**EXERCISE BRIEF**
Below are records to print word for word; include none of their pictures.

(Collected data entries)
-=-=-=-=-

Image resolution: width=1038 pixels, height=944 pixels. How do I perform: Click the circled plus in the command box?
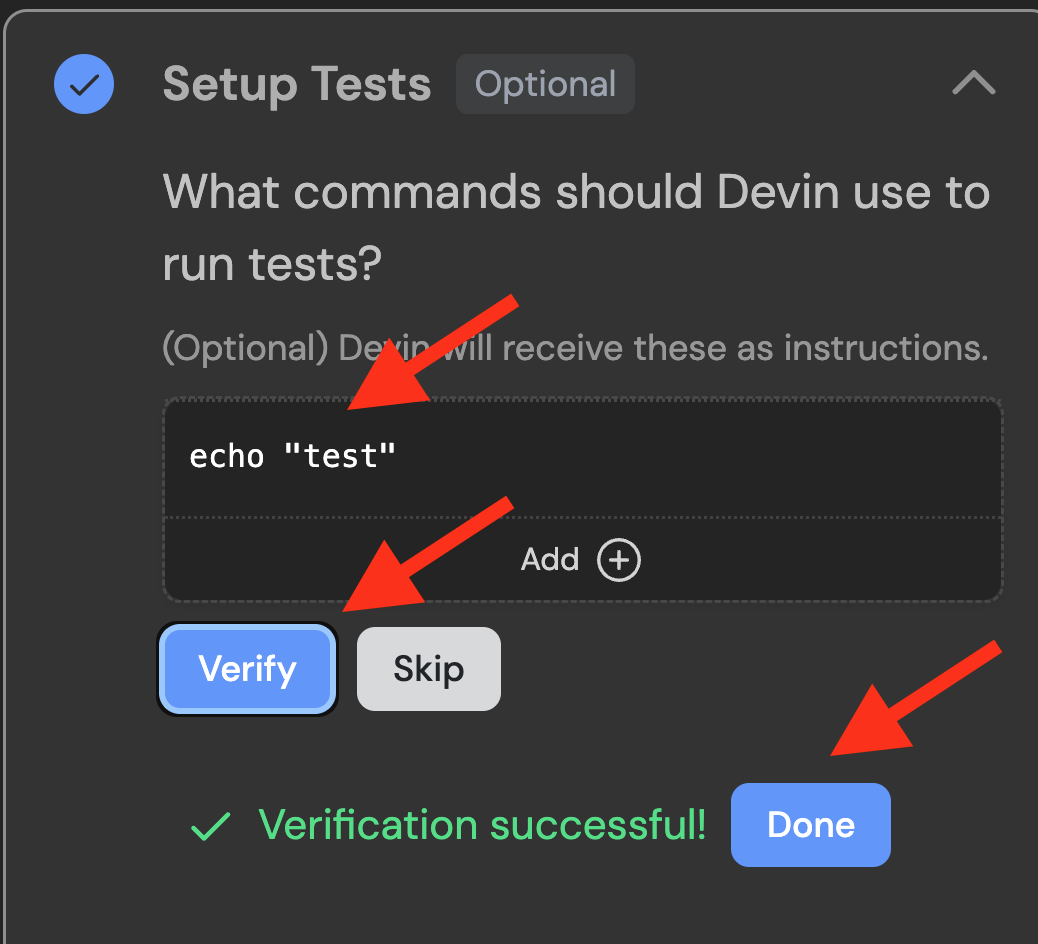click(618, 560)
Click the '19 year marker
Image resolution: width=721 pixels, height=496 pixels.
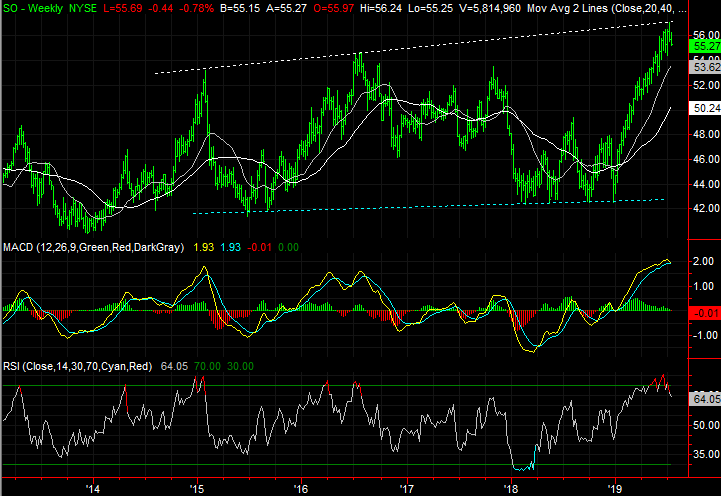[613, 487]
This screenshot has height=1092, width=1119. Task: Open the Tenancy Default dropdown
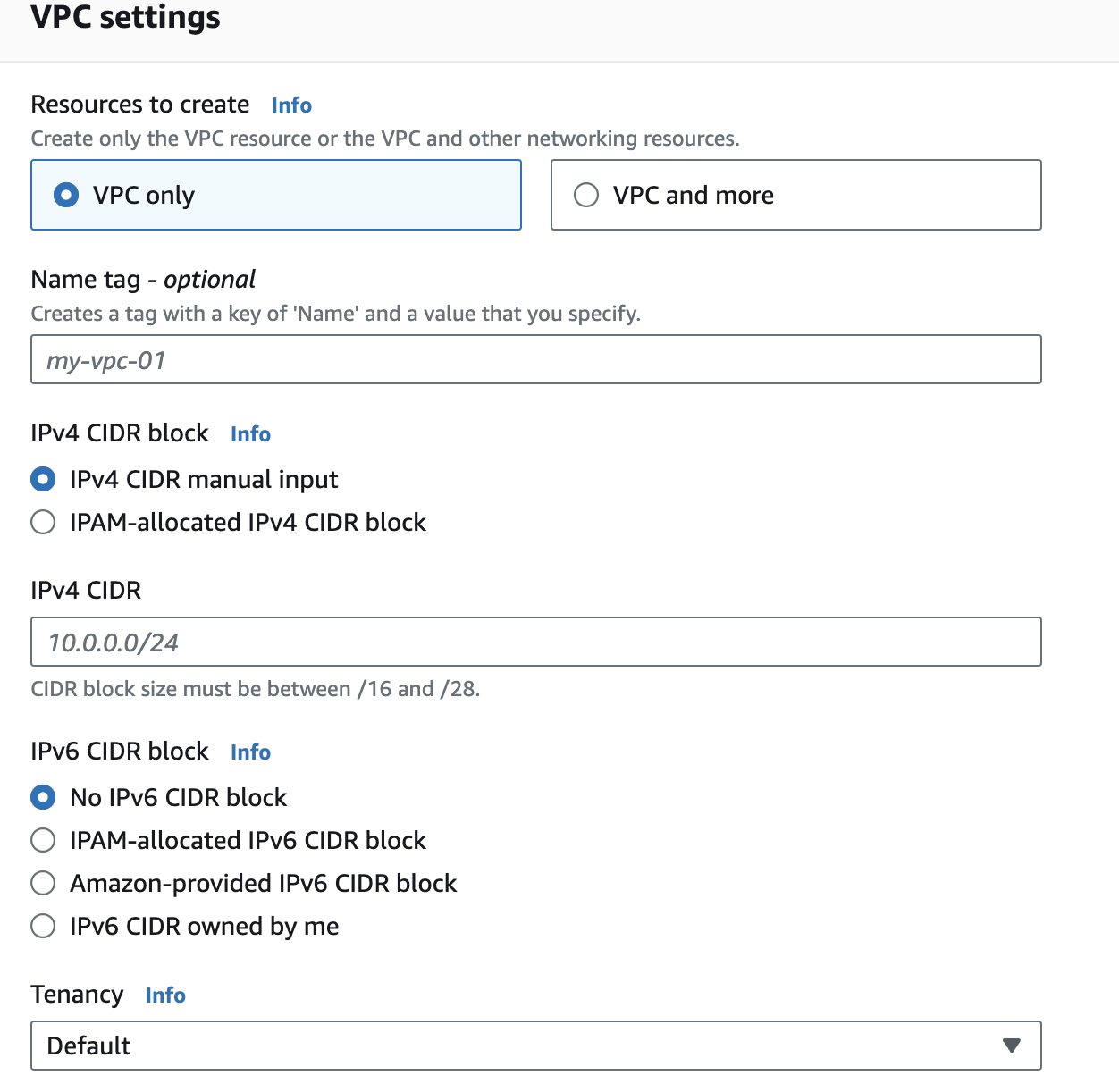[535, 1046]
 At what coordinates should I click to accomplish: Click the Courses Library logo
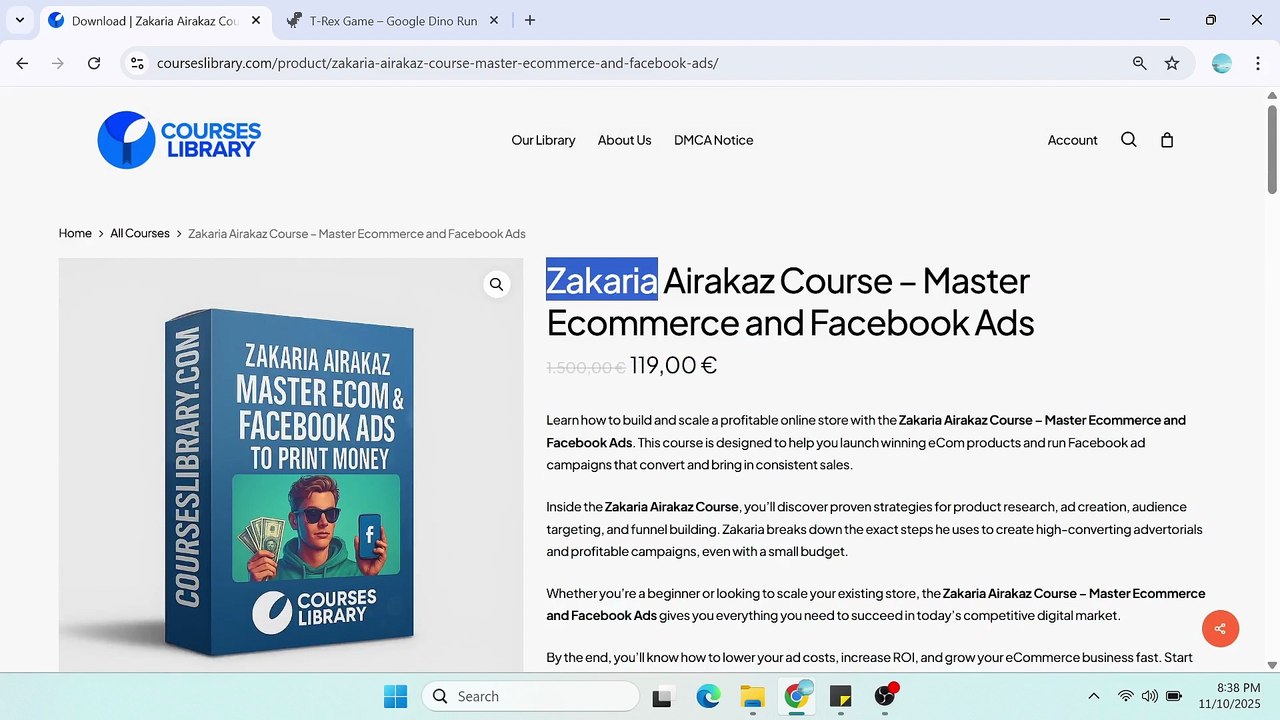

-=-=-=-=-

**RESULT FOR THIS TASK**
Image resolution: width=1038 pixels, height=944 pixels. How do I perform: Click the circled plus in the command box?
click(618, 560)
Click the '19 year marker
Image resolution: width=721 pixels, height=496 pixels.
[613, 487]
This screenshot has height=1092, width=1119. Task: Open the Tenancy Default dropdown
[535, 1046]
 At what coordinates should I click to accomplish: Click the Courses Library logo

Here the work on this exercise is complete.